Dataset entries
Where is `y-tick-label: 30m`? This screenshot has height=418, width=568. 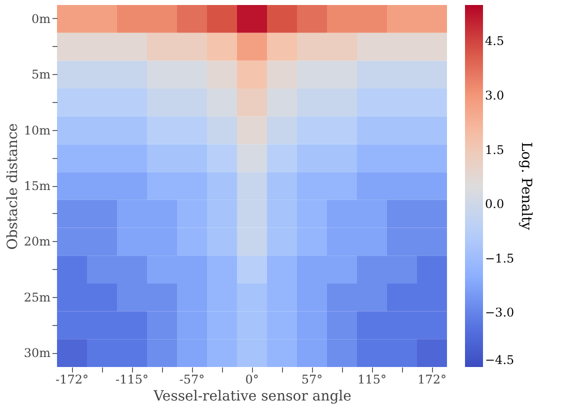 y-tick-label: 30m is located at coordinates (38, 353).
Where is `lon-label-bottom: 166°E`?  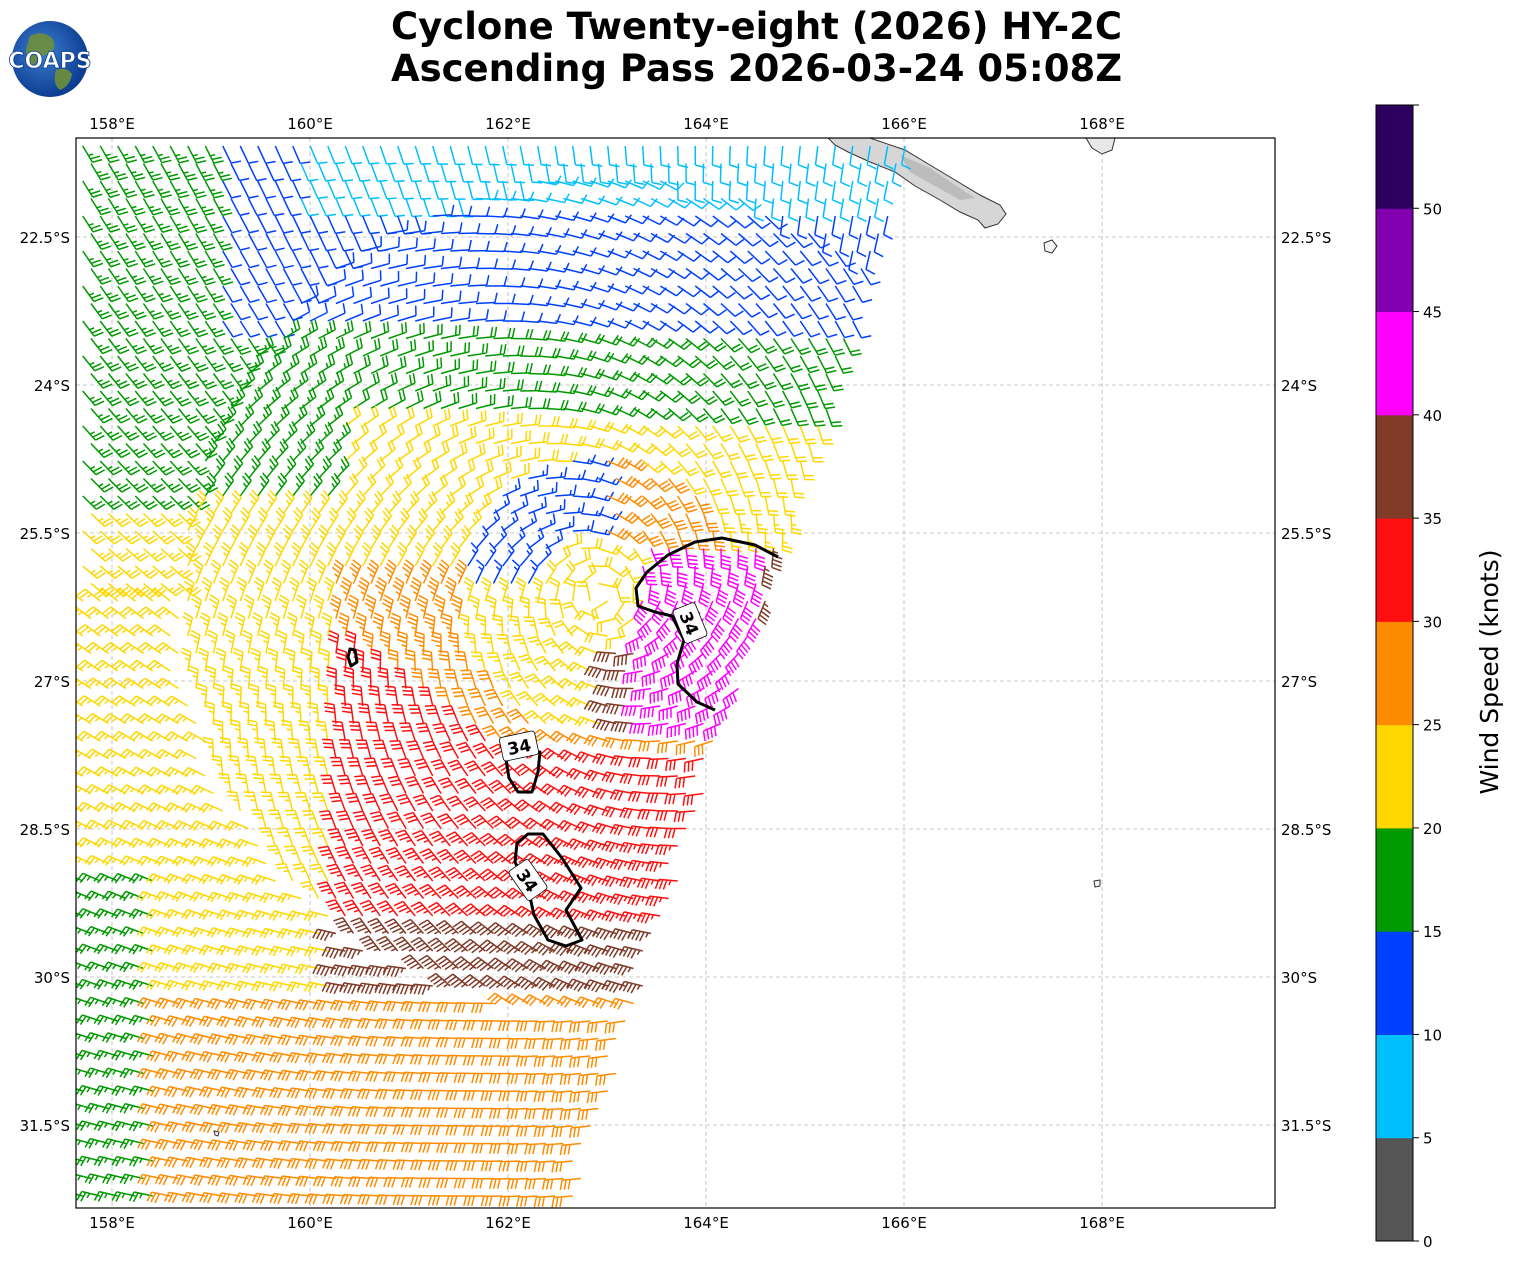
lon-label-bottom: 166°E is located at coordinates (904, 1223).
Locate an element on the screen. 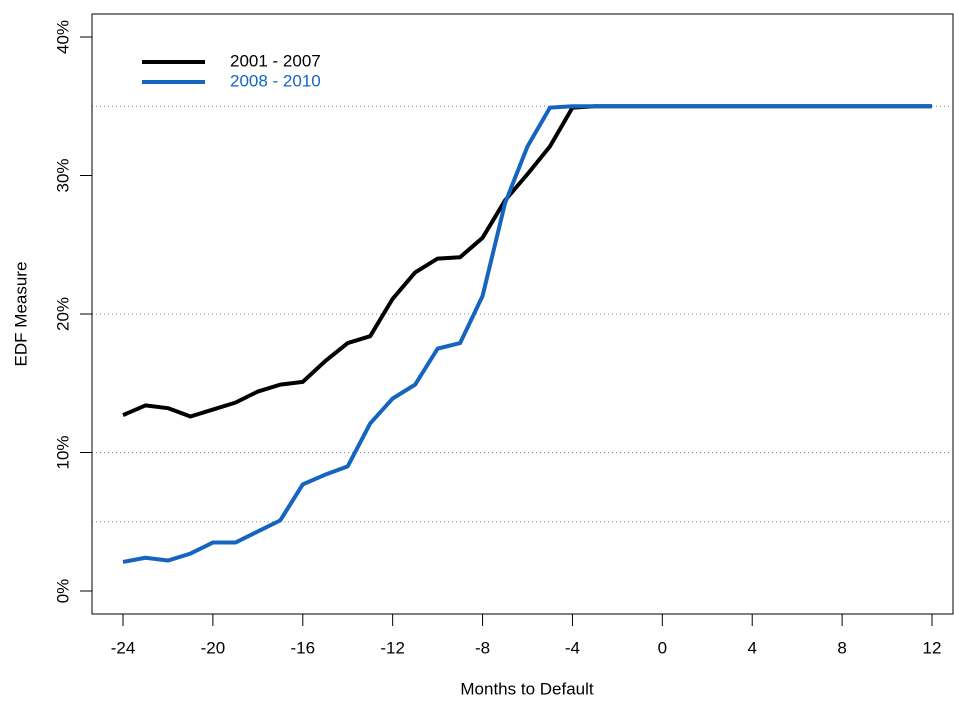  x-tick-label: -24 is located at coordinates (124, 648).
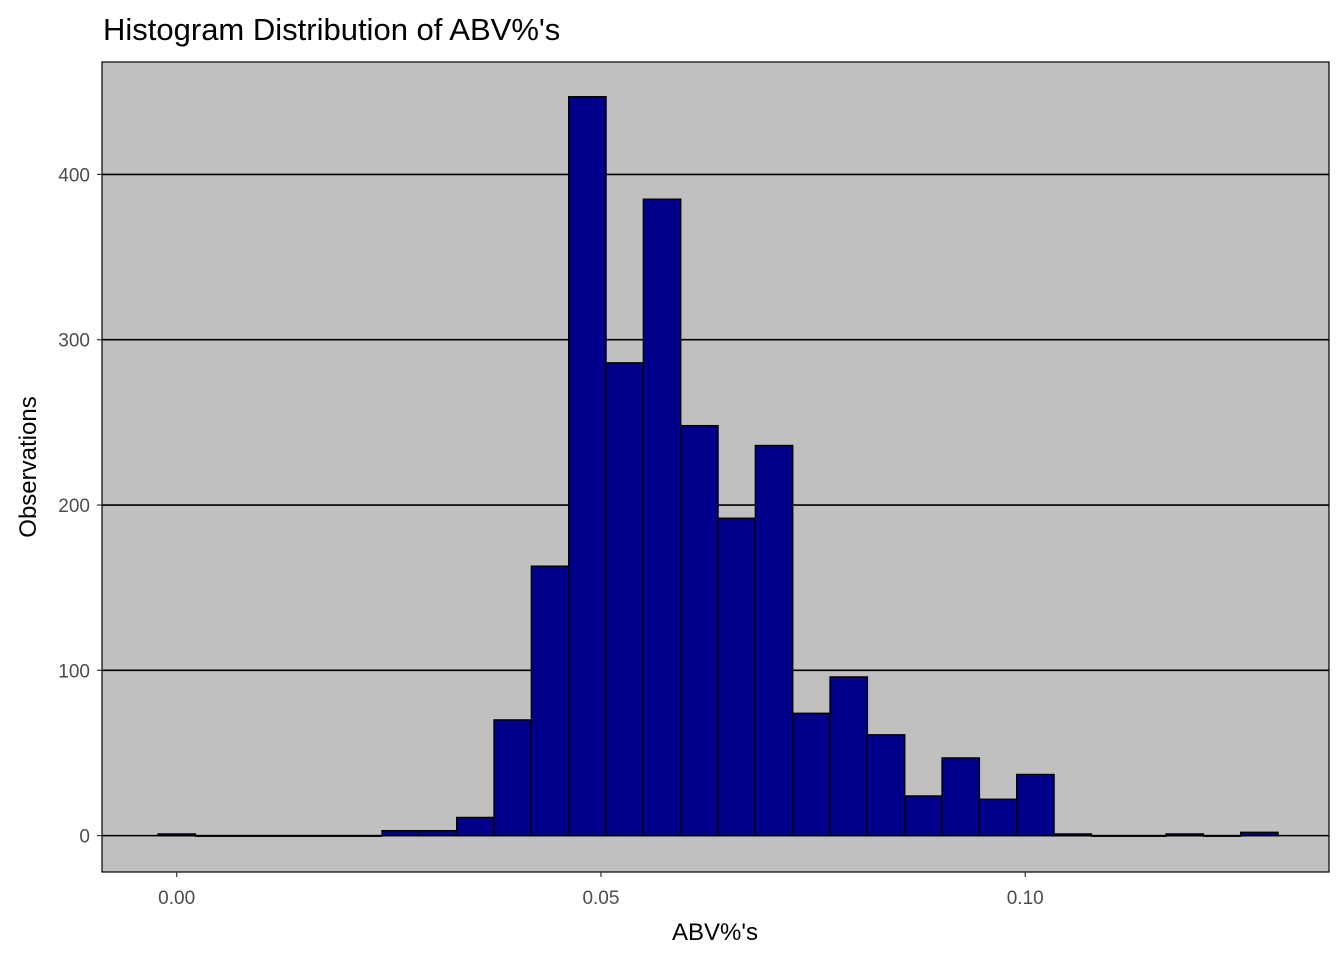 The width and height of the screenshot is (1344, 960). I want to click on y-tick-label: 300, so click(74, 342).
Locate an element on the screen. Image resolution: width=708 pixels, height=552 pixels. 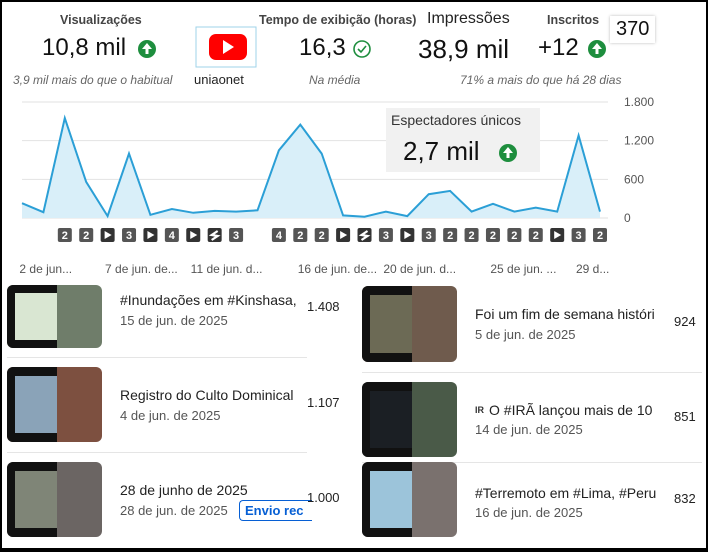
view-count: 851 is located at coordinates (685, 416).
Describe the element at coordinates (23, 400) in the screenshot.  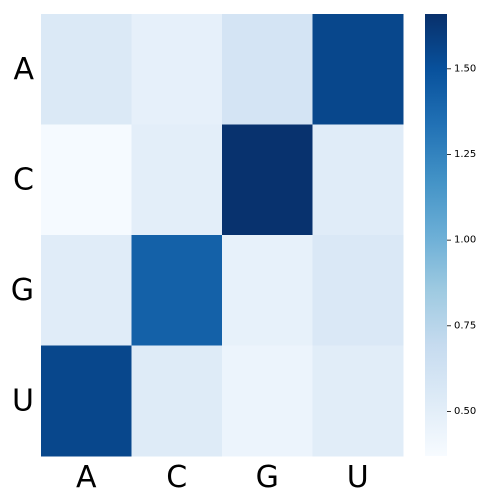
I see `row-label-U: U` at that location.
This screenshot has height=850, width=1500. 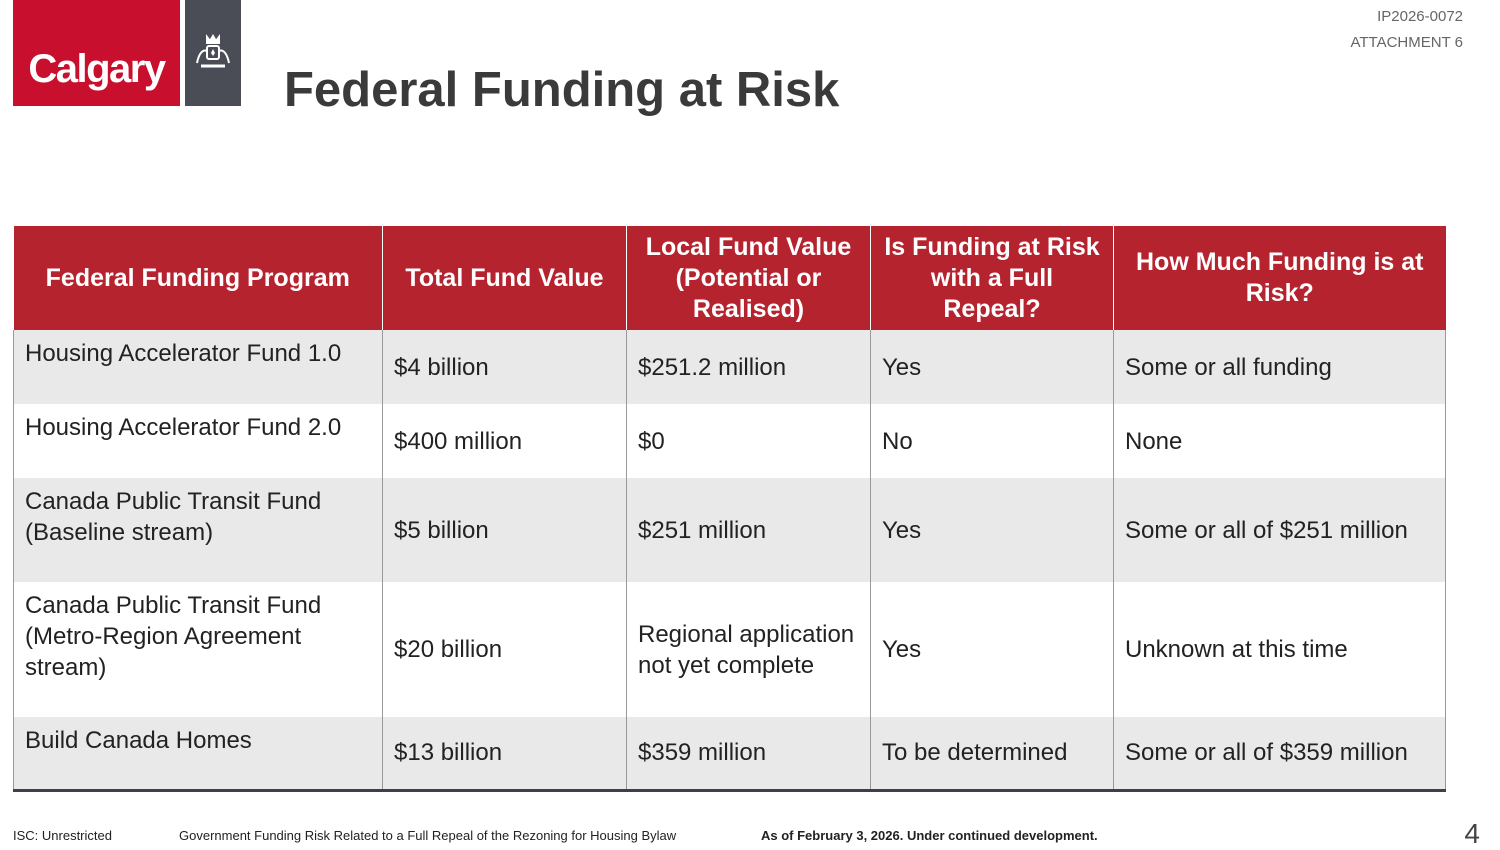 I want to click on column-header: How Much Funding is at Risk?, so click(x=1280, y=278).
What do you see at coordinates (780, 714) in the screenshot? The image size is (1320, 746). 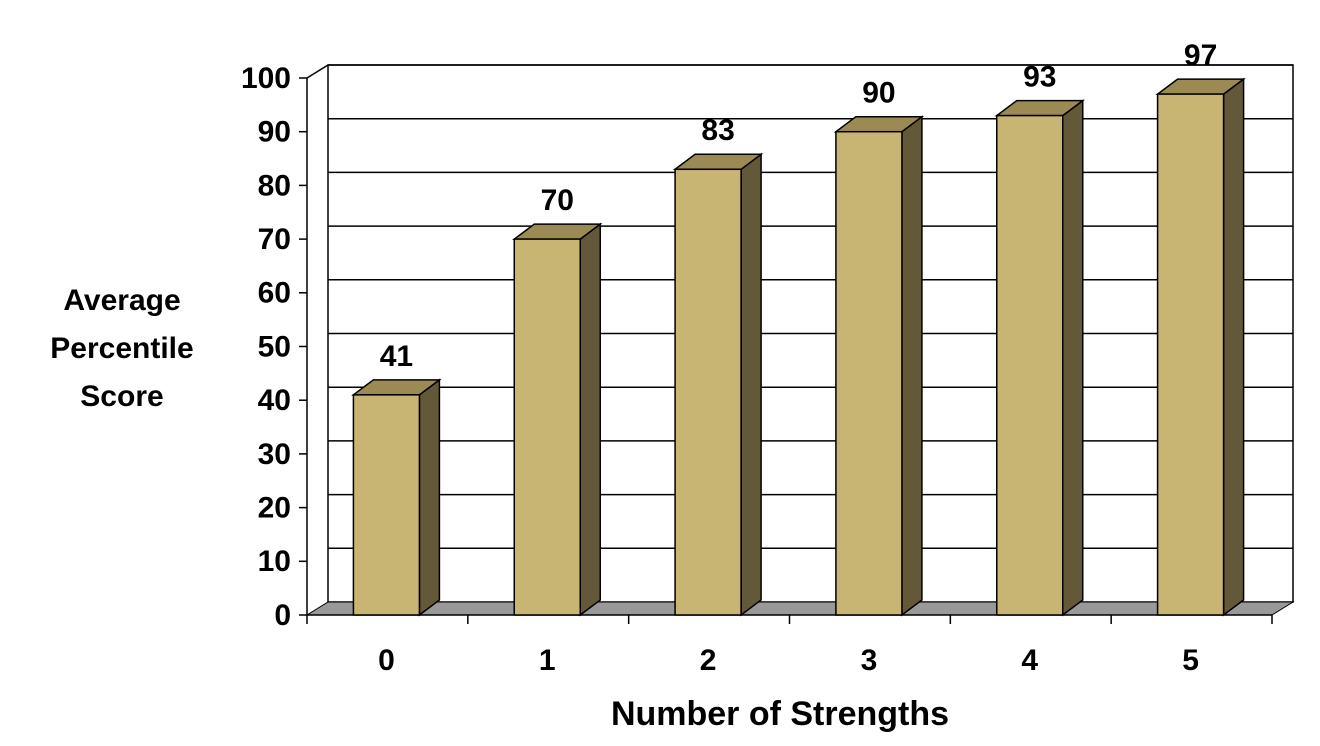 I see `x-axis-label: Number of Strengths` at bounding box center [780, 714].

#### TASK BRIEF
Reproduce the lines verbatim, from the line containing "Locate an element on the screen. Image" through the line containing "at that location.", inclusive, leaving out the pictures.

#### ANSWER BOX
Locate an element on the screen. Image resolution: width=708 pixels, height=552 pixels. 
view-count: 851 is located at coordinates (685, 416).
Describe the element at coordinates (23, 400) in the screenshot.  
I see `row-label-U: U` at that location.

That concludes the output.